- About this task:
Print the listing once more, exactly as written.

- Materials provided:

━━━━━━━━━━━━━━━━

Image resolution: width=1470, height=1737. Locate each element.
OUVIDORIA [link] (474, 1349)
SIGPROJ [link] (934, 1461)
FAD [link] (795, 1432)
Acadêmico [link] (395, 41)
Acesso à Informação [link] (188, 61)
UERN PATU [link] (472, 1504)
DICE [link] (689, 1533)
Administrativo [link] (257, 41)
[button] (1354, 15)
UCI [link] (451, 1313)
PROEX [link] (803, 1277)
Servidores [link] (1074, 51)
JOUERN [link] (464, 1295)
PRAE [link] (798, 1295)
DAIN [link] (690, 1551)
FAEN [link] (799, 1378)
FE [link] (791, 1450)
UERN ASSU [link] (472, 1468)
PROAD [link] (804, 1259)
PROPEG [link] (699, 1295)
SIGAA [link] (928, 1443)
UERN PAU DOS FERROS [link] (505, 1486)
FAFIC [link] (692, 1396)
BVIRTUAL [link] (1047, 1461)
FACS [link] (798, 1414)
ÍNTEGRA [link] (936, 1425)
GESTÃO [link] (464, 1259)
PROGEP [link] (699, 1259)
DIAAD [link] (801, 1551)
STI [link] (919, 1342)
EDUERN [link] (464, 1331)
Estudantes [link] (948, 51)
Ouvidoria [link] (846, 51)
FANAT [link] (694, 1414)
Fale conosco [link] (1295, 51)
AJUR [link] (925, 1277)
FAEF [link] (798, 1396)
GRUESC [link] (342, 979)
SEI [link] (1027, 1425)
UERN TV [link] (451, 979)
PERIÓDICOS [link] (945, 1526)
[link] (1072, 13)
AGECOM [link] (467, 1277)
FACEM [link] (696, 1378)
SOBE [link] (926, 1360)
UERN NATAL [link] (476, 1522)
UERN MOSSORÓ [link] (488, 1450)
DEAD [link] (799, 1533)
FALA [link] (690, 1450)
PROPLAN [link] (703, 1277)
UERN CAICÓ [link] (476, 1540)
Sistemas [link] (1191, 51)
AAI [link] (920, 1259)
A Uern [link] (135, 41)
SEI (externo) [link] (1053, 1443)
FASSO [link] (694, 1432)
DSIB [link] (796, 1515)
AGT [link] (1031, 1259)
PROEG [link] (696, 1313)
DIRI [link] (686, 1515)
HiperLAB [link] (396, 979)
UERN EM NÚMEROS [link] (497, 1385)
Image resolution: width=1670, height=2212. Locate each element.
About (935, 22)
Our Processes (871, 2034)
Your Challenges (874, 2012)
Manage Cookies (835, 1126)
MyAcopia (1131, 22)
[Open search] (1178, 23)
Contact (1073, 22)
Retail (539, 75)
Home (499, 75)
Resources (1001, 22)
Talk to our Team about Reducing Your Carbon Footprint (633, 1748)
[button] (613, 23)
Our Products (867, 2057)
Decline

━━━━━━━━━━━━━━━━

- Task solution:
Image resolution: width=1470, height=1737. Locate each element.
OUVIDORIA [link] (474, 1349)
SIGPROJ [link] (934, 1461)
FAD [link] (795, 1432)
Acadêmico [link] (395, 41)
Acesso à Informação [link] (188, 61)
UERN PATU [link] (472, 1504)
DICE [link] (689, 1533)
Administrativo [link] (257, 41)
[button] (1354, 15)
UCI [link] (451, 1313)
PROEX [link] (803, 1277)
Servidores [link] (1074, 51)
JOUERN [link] (464, 1295)
PRAE [link] (798, 1295)
DAIN [link] (690, 1551)
FAEN [link] (799, 1378)
FE [link] (791, 1450)
UERN ASSU [link] (472, 1468)
PROAD [link] (804, 1259)
PROPEG [link] (699, 1295)
SIGAA [link] (928, 1443)
UERN PAU DOS FERROS [link] (505, 1486)
FAFIC [link] (692, 1396)
BVIRTUAL [link] (1047, 1461)
FACS [link] (798, 1414)
ÍNTEGRA [link] (936, 1425)
GESTÃO [link] (464, 1259)
PROGEP [link] (699, 1259)
DIAAD [link] (801, 1551)
STI [link] (919, 1342)
EDUERN [link] (464, 1331)
Estudantes [link] (948, 51)
Ouvidoria [link] (846, 51)
FANAT [link] (694, 1414)
Fale conosco [link] (1295, 51)
AJUR [link] (925, 1277)
FAEF [link] (798, 1396)
GRUESC [link] (342, 979)
SEI [link] (1027, 1425)
UERN TV [link] (451, 979)
PERIÓDICOS [link] (945, 1526)
[link] (1072, 13)
AGECOM [link] (467, 1277)
FACEM [link] (696, 1378)
SOBE [link] (926, 1360)
UERN NATAL [link] (476, 1522)
UERN MOSSORÓ [link] (488, 1450)
DEAD [link] (799, 1533)
FALA [link] (690, 1450)
PROPLAN [link] (703, 1277)
UERN CAICÓ [link] (476, 1540)
Sistemas [link] (1191, 51)
AAI [link] (920, 1259)
A Uern [link] (135, 41)
SEI (externo) [link] (1053, 1443)
FASSO [link] (694, 1432)
DSIB [link] (796, 1515)
AGT [link] (1031, 1259)
PROEG [link] (696, 1313)
DIRI [link] (686, 1515)
HiperLAB [link] (396, 979)
UERN EM NÚMEROS [link] (497, 1385)
Image resolution: width=1670, height=2212. Locate each element.
About (935, 22)
Our Processes (871, 2034)
Your Challenges (874, 2012)
Manage Cookies (835, 1126)
MyAcopia (1131, 22)
[Open search] (1178, 23)
Contact (1073, 22)
Retail (539, 75)
Home (499, 75)
Resources (1001, 22)
Talk to our Team about Reducing Your Carbon Footprint (633, 1748)
[button] (613, 23)
Our Products (867, 2057)
Decline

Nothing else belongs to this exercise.